Ferrell guest-starred on the final episode of The Tonight Show with Conan O'Brien, playing cowbell in reference to the sketch.

Ferrell appeared in the 2011 video for "Make Some Noise" by the Beastie Boys, in the front of a limo, playing a cowbell.

Ferrell and Red Hot Chili Peppers drummer Chad Smith (with whom Ferrell is often said to bear resemblance) appeared on the May 22, 2014 episode of The Tonight Show Starring Jimmy Fallon for a charity drum-off battle. Despite Smith clearly giving the better performance, Ferrell was named the winner and awarded a giant gold cowbell after Ferrell, realizing he could not outplay Smith, pulled out a cowbell after the latter's third solo, whereupon both were joined by the rest of the Chili Peppers (Anthony Kiedis, Flea and Josh Klinghoffer) for a performance of "(Don't Fear) The Reaper" with Ferrell playing cowbell.

At Ferrell's all-star cancer benefit concert Best Night of Your Life on October 6, 2018, Ferrell joined Coldplay's Chris Martin on cowbell for the song "Viva la Vida".

In the 2025 Peacock documentary SNL50: Beyond Saturday Night, the entire second episode was devoted to the "More Cowbell" skit. The creation and legacy of the skit is discussed from its conception until its live airing, featuring interviews with Fallon, Ferrell, Kattan and Parnell, as well as Rachel Dratch, Fred Armisen and the founding members of Blue Öyster Cult, while Red Hot Chili Peppers' drummer Chad Smith portrays Gene Frenkle in flashback clips of the character.

On May 16, 2026, host Ferrell played the cowbell during a post-broadcast performance of "Help!" with musical guest Paul McCartney for the SNL season 51 finale.

=== Other ===
The quote from Dickinson, "Guess what! I've got a fever, and the only prescription is more cowbell!" has become a legendary SNL quote, and is parodied, homaged, and referenced by many forms of media. The sketch was referenced on various episodes of SNL in subsequent years. Promotions for the April 5, 2008 Christopher Walken/Panic! at the Disco episode of Saturday Night Live referenced the "More Cowbell" sketch. The cowbell did not appear during the actual episode.

"(Don't Fear) The Reaper" is one of the songs included in the first Rock Band game; when the song is selected, several of its different loading screen messages reference the skit.

Ferrell claimed in 2019 that the "More Cowbell" sketch "ruined" Walken's life because Walken is best known by the general public for his role in this sketch.

In the 2016 film The Jungle Book, the character of King Louie, voiced by Christopher Walken, appears after Mowgli, played by Neel Sethi, shakes a cowbell.

In St.
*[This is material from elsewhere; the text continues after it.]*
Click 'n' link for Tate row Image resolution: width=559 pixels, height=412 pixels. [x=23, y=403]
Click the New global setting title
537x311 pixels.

Charles, Missouri, a marathon/half marathon race is held annually called MO' Cowbell Run. The race name was inspired by the SNL sketch.
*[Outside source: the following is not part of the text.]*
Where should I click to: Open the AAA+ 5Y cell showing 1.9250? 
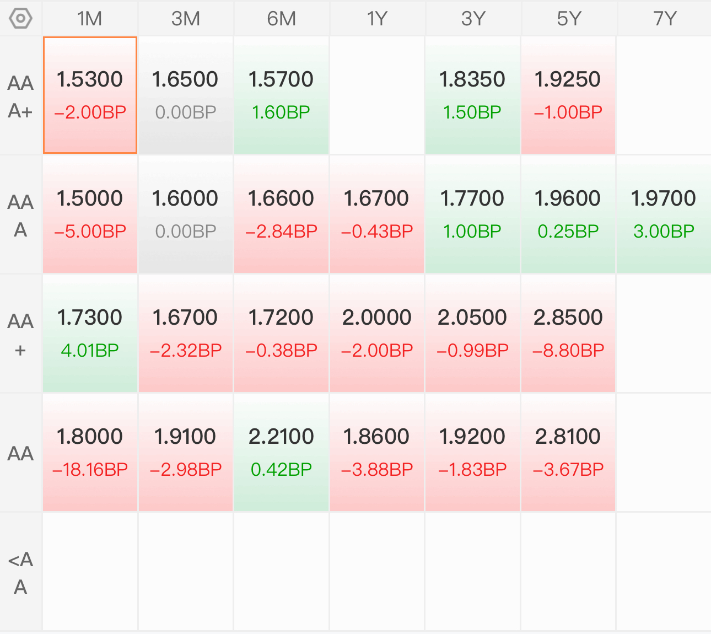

At Washington State University during their historic NCAA basketball tournament runs in 2007–2008, coached by Tony Bennett, power forward Robbie Cowgill prompted student section chants of "I've got a fever and the only prescription is more Cowgill." Los Angeles Angels and New York Mets outfielder Collin Cowgill was the subject of similar fan jokes.

Due to its long-running history with cowbells, Mississippi State University has adopted the skit as a part of its athletic teams' public image (particularly their football division), traditionally playing a clip of Dickinson's speech before home football games.

In The Lord of the Rings Online MMORPG, there is an item that can be used for music generation called the "Moor Cowbell".

Some Tesla automobiles feature some of the "More Cowbell" soundtrack when "Rainbow Road" is chosen from the Toybox options and autosteer is engaged.

The Ozark Mountain Daredevils released the digital single "More Cowbell" on all streaming platforms in June 2023.